Group Pushes New Guidelines for Alzheimer's Disease Testing

July 13, 2010— -- HONOLULU -- Tests involving brain imaging and screening proteins find in the in cerebrospinal fluid (CSF) can now be used clinically in diagnosing Alzheimer's disease, according to new guidelines proposed by a working group from the National Institute on Aging and the Alzheimer's Association.

If adopted, the guidelines would be the first major update in diagnostic criteria for Alzheimer's disease since 1984.

The working group, chaired by Dr. Guy McKhann of Johns Hopkins University in Baltimore, presented its proposal here at the International Conference on Alzheimer's Disease (ICAD), seeking the first outside comment from the medical community.

The proposal said "probable Alzheimer's disease" can be diagnosed in patients with clinical dementia in the absence of a documented long-term decline in cognitive function if the results of any of five specific imaging or CSF tests are positive.

The proposed guideline would still reserve a definitive diagnosis for patients after they died, on the basis of autopsy findings.

Previously, diagnosis of probable Alzheimer's disease was based solely on clinical presentation, with other potential causes of dementia such as cerebrovascular or Parkinson's disease ruled out. It also established age cutoffs and implied a requirement for extensive neuropsychological testing.

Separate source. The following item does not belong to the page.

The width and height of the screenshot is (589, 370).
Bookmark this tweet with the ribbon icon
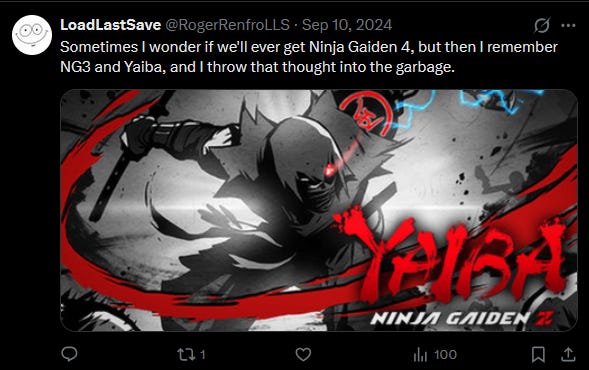pos(538,354)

"These criteria have some shortcomings that need to be addressed," the working group wrote in its report. "Some relate to lack of knowledge at the time of the development of the original criteria. Others relate to the vast expansion of our knowledge of the biology of [Alzheimer's disease]."

Besides the new science on biomarkers and imaging of brain abnormalities, other advances include better ways to distinguish dementias with different causes. And it is now understood that memory impairment is not "always the primary cognitive deficit in all patients" with Alzheimer's disease, the working group indicated.

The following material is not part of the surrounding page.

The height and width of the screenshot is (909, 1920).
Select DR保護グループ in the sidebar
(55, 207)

But one prominent Alzheimer's disease researcher contacted by MedPage Today and ABC News called the inclusion of imaging and biomarker data in diagnosis at this point "a step in the wrong direction."

Dr. Peter Whitehouse of Case Western Reserve University in Cleveland, said that the CSF and imaging tests "add expense and are poorly validated, in my view."

Others shared these concerns but indicated that the addition of these tests to the diagnostic toolkit would still be beneficial on balance.

"These new tests may help us make an earlier diagnosis and thereby gives us a greater window of time in which to help maximize the patient's ability to fight the disease," said Dr. Murali Doraiswamy of Duke University.

But he suggested that the criteria need field testing before clinicians adopt them.

"There could be substantive increase in costs to society and Medicare if doctors game the system and make every patient with memory problems undergo multiple brain scans or spinal taps," Doraiswamy warned.

Dr. Kostas Lyketsos of Johns Hopkins, pointed out that the tests were expensive, and hence their clinical uptake would correspond to the extent to which Medicare and other insurers will pay for them.

If they do become widely available in practice, the number of patients receiving Alzheimer's diagnoses will soar, Lyketsos predicted.

"I expect that the increase related to the sheer number of people being worked up with these tests, simply driven by their availability, will significantly outnumber the group [with non-Alzheimer dementias] being 'ruled out.' It will not change the number of people with the disease or the dementia, but it will increase the number being diagnosed," he said.